The retrospective design of our study decreased its validity. Furthermore, there was no comparison group because we pursued a strategy of reconstruction instead of primary arthroplasty over several years. We attribute the limited number of cases in our study (only 27 patients were available for follow-up) to the complex conditions concerning our collection of elderly patients. The number of these patients inevitably deceased over time, due to mortality, and numerous comorbidities, particularly neurodegenerative and cardiovascular changes, which hindered assessment of their functional statuses. Thus, the follow-up rate was only 56.2%. This result is consistent with the follow-up rates reported in similar studies. In a study by Dietrich et al. [4], approximately 30% of the patients over 70 years of age were lost to follow up 1 year after surgical treatment for proximal humerus fractures.

Nonetheless, the present study investigates a homogeneous group of patients who were older than 65 years and who sustained complex 3- or 4-part fractures of the proximal humerus. All of the patients underwent locking plate fixation with a standard surgical procedure and rehabilitation program. The follow-up period of 44 months was longer than that of most comparable studies. Less complex fractures and younger patients are frequently included to increase the number of patients, which leads to more heterogeneous groups and less specific results [2729]. With respect to locking plate fixation, only the study by Solberg et al. [9], which was mentioned above, reported functional results for elderly patients in particular. However, the mean age at trauma in that study was “only” 67 years (±6.7).

Conclusion

Despite a high complication rate, the functional and patient-orientated results of the locking plate fixation of complex displaced proximal humerus fractures in the elderly are satisfying and comparable to those of primary arthroplasty and minimally invasive treatments. Proper surgical technique (screw length, plate position) is mandatory for reducing the revision rate.

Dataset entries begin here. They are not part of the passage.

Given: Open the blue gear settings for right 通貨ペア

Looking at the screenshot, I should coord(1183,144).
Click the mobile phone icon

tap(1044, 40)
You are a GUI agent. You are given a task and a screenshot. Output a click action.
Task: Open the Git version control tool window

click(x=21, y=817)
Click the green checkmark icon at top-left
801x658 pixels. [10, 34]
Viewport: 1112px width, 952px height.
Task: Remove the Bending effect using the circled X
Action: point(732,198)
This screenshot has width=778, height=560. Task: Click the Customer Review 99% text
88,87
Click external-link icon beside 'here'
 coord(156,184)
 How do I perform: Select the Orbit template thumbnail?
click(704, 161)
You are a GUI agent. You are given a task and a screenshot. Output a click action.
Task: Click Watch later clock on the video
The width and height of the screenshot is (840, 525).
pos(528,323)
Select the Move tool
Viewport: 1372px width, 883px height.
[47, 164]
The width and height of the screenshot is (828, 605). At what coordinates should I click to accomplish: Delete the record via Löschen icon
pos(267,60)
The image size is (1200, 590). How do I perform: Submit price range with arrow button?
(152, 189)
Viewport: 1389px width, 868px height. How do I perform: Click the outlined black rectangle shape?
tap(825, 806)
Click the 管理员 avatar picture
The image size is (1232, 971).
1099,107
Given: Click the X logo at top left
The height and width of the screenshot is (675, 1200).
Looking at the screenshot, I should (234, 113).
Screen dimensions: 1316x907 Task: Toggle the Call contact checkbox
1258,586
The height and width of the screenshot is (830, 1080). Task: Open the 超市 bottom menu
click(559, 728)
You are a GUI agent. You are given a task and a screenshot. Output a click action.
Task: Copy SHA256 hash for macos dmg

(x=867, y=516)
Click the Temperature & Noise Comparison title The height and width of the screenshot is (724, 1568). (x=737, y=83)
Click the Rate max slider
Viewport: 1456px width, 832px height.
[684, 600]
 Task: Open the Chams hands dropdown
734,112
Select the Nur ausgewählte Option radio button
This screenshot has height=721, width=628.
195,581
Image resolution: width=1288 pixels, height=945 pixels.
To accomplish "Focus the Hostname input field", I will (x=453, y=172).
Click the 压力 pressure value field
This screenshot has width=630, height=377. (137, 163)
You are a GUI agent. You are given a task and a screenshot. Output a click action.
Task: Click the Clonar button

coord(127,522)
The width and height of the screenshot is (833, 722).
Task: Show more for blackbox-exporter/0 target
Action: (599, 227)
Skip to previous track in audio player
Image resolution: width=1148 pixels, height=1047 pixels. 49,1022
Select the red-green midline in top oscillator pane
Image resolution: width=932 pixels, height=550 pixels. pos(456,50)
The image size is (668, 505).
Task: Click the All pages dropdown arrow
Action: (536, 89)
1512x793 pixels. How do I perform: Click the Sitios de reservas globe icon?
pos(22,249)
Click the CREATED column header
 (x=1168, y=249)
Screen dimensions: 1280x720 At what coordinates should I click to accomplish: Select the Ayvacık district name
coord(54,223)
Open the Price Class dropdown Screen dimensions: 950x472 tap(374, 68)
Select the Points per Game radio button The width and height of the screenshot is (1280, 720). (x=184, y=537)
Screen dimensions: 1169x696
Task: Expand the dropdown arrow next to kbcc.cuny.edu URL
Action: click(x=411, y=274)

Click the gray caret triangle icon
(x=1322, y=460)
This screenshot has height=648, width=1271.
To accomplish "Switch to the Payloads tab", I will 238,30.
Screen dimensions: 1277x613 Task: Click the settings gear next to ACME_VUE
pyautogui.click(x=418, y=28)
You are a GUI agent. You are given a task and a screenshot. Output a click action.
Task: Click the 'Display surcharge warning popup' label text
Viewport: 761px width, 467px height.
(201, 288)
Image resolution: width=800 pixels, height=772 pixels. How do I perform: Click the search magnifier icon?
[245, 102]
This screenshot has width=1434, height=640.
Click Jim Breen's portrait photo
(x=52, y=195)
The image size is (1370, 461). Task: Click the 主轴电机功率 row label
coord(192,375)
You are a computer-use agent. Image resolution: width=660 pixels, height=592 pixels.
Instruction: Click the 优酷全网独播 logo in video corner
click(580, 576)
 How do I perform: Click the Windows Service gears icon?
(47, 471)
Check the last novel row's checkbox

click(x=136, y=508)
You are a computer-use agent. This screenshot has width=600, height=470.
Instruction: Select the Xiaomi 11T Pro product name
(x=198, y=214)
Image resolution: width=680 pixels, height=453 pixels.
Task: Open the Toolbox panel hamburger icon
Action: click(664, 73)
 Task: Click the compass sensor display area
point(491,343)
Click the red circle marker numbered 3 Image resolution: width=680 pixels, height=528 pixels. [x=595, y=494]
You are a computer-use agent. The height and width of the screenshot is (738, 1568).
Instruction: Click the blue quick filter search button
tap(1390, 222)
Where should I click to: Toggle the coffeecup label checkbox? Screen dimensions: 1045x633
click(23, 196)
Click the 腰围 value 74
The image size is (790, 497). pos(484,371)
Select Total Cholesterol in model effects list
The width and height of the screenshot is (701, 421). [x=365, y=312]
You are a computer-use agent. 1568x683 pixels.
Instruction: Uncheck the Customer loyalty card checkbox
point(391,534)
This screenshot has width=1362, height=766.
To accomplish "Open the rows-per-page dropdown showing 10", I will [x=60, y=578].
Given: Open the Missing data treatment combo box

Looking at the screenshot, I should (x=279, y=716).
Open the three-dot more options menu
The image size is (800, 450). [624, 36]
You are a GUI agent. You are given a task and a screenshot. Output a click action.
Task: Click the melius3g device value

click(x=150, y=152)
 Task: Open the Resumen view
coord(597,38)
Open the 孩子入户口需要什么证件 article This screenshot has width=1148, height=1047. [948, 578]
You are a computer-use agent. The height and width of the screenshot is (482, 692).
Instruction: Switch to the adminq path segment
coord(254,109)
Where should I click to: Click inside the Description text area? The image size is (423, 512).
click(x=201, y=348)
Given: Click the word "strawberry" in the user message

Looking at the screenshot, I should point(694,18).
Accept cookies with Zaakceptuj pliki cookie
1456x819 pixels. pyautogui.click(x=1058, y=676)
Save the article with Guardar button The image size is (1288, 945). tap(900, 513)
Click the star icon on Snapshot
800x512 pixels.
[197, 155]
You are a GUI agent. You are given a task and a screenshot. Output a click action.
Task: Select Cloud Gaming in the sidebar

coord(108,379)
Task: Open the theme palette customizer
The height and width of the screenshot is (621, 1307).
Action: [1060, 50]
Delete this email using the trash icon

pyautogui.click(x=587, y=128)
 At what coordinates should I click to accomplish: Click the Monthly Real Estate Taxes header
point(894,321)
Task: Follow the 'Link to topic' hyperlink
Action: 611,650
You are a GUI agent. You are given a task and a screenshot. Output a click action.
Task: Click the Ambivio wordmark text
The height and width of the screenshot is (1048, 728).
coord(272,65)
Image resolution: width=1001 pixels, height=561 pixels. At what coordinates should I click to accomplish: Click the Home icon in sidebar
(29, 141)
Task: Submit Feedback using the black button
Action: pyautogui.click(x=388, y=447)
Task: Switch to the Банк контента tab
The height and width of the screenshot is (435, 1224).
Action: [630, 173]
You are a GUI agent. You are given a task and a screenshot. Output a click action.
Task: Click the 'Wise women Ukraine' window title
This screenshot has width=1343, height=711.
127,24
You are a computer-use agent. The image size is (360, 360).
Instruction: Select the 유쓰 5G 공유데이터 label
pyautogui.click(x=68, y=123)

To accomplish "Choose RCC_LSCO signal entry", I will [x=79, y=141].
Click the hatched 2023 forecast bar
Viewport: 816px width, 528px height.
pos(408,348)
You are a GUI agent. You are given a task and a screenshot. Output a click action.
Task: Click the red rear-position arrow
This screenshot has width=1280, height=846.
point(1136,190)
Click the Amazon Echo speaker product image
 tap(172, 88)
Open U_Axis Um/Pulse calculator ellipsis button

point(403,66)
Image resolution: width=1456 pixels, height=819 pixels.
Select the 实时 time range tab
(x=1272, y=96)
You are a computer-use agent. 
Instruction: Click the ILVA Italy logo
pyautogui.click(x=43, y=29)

Surgeons should be aware that objectively evaluated complications do not necessarily require surgical revision if shoulder function is satisfactory and the patient has only mild discomfort. If anatomic reduction and fixation cannot be obtained even with augmentation of the metaphyseal defects and support of the medial hinge, alternative options, such as primary (reverse) arthroplasty, should be considered.